One of the basic approaches for the functional form is to model the event's hazard as having an association only with the current value of the longitudinal outcome at the same time point. Considering a single outcome, this is given by f{α, w_i(t), b_i, M_i(t)} = αη_i(t), where α is the strength of association parameter that indicates the change in the log hazard when there is a unit change in the patient’s longitudinal outcome value.

Estimation of joint models is performed by exploiting the full joint likelihood that is derived from the joint distribution of the longitudinal and survival outcomes.
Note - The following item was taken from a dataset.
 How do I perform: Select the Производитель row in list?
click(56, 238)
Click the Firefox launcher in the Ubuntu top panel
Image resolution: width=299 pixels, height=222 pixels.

Methods for this estimation can follow, among others, a frequentist or a Bayesian paradigm [18,19].

Methods

SpA Patients on Biologic Therapies: Data Description and Preprocessing

The data used in this study were retrieved from Reuma.pt [11] on July 22, 2019. This register was developed by the Portuguese Society of Rheumatology, has been active since June 2008, and contains information retrieved on a routine basis of rheumatic patients in Portugal receiving biological therapies. Although Reuma.pt also contains patients with several rheumatic diseases, the focus of this work was on patients with SpA.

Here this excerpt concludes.